In terms of the Pakistani generals, they believe time is on their side in Afghanistan, that America has already lost the war and that their clients will prevail. The generals control the Afghan portfolio in Pakistan and will not let Prime Minister Nawaz Sharif interfere with their plans. Sharif probably has no plans to do so; he told me years ago that he fears the Taliban and the army will replace him with a bearded fanatic if he crosses their red lines. He is almost certainly right.
Negotiations with the Taliban are a good idea. A political process that helps to reconcile Afghans together is badly needed. But nothing in Afghanistan is ever easy and the start of a political process to end a conflict that is now more than three decades old was always going to be tough, and so expectations should be kept low and friction expected.

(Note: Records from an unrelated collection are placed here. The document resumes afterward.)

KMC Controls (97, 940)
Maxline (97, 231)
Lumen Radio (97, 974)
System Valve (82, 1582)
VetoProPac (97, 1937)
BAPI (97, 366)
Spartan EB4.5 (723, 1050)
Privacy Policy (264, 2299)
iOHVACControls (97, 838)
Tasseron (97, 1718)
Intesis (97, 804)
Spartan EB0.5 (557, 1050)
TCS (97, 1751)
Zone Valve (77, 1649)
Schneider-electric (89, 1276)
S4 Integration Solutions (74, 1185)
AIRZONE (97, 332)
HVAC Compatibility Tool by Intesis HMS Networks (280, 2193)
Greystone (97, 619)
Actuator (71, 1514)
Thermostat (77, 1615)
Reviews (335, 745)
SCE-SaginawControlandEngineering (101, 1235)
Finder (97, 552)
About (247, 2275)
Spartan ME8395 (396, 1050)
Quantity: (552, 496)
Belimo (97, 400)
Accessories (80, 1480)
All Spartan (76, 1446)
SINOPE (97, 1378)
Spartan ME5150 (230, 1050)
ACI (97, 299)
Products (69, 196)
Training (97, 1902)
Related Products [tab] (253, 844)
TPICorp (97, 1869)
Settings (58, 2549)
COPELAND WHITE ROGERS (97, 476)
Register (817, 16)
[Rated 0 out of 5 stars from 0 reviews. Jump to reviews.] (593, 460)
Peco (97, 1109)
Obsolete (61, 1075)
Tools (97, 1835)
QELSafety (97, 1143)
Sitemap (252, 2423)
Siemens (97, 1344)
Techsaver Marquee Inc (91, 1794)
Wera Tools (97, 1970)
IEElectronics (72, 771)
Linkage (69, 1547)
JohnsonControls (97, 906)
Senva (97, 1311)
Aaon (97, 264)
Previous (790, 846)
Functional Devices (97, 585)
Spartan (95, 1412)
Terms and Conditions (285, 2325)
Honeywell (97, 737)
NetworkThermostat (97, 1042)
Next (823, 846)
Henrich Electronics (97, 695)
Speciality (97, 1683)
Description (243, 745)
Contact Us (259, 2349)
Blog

The Afghans should run the show. The Qataris need to recede from the stage, Kabul will never trust them. Karzai will probably back down in a few weeks, after all he needs the post-2014 deal with us more than we do and his standing is wobbly at home. We have a prisoner in Taliban hands we want to get home and a prisoner swap that trades him for some Guantánamo prisoners is probably a good deal. In diplomacy symbols and flags matter greatly, however. And it’s been a tough start.